While it may seem counterintuitive that a restaurant association is opposing lower fees for restaurants, logic and experience justifies our opposition.
Simply put, in San Francisco and other cities that have imposed these arbitrary fee caps, consumer costs have risen to keep delivery services viable, which results in fewer customers and lost business for restaurants.
Delivery services in Latino communities have been a tremendous tool in keeping our restaurants open and our workers and neighborhoods safe. For example, according to a DoorDash survey, restaurants on the platform were eight times more likely to stay in business. Our restaurants voluntarily sign up for delivery services because they grant flexibility in selecting services — and fees — best suited to our business needs.
Many Latino-owned restaurants are small and family-run, without the resources to promote our businesses on our own. A Stanford study found that 70% of Latino entrepreneurs rely on personal savings when starting a business. Delivery service platforms offer a variety of services to help us market and expand our customer base.

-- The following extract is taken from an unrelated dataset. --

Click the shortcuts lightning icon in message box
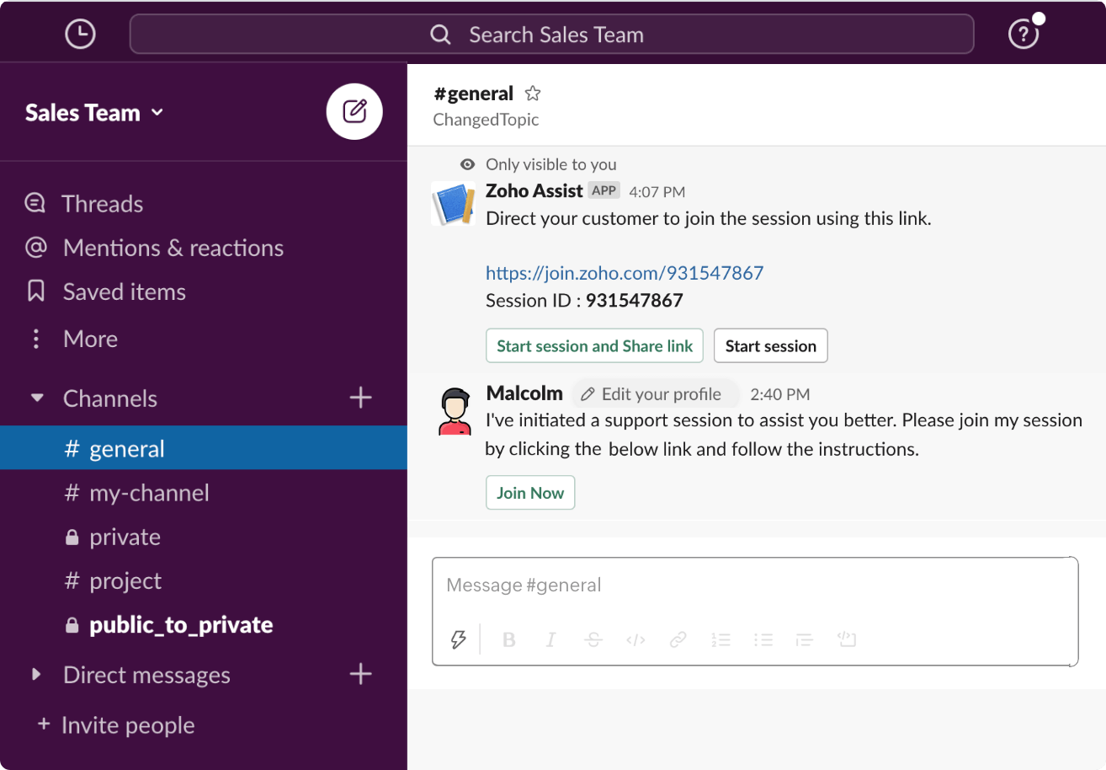(457, 639)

This customization sets up our businesses for success in an increasingly competitive industry while paying for the services we actually need.
Meanwhile, for our customers and neighbors, the fees keep delivery affordable and accessible while providing fair pay for drivers. By capping the fees restaurants are able to pay, Pesksin’s proposal upsets a delicate cost balance — with the remaining balance of fees falling entirely on customers to access safe, reliable deliveries.
We’ve already seen costs increase for consumers in cities that instituted even just temporary fee caps, from Oakland to Jersey City, with increases of $2-$3 an order. For example, in St. Louis orders decreased in volume by 4% after caps were instituted there, and 7% in Philadelphia, according to reports from DoorDash. For many of our families, cost increases as small as a few dollars can make food deliveries too expensive. By pricing out some Latino families who are still fatigued by the past year and, in some communities, lagging the rest of the state in vaccination rates, the state would be unfairly penalizing some of our most vulnerable neighborhoods.
Food service research firms like Technomic are confirming what we have been hearing from restaurant owners in our community: 75% of restaurants report they would have had to close their business without app-based delivery, and 81% would have had to lay off staff. The reality is there is no way our members could deliver to as many customers without app-based delivery services because we do not have the staff or financial resources to do it.
As San Francisco restaurants inch their way back from the edge of disaster, the last thing they need are policies that limit the customers they can reach. Other emergency COVID restrictions in San Francisco are expected to come to an end soon, so should this failed policy.
An unfortunate amount of the Bay Area’s best restaurants have already been forced to close, with more closures each month. Let’s not make it harder for the restaurant industry. On behalf of Latino-owned restaurants and all restaurants, we encourage the San Francisco Board of Supervisors to reject this flawed policy.
Lilly Rocha is the CEO of the Latino Restaurant Association, which promotes, supports and educates restaurateurs and small business owners to ensure the equitable economic growth of the Latino restaurant sector.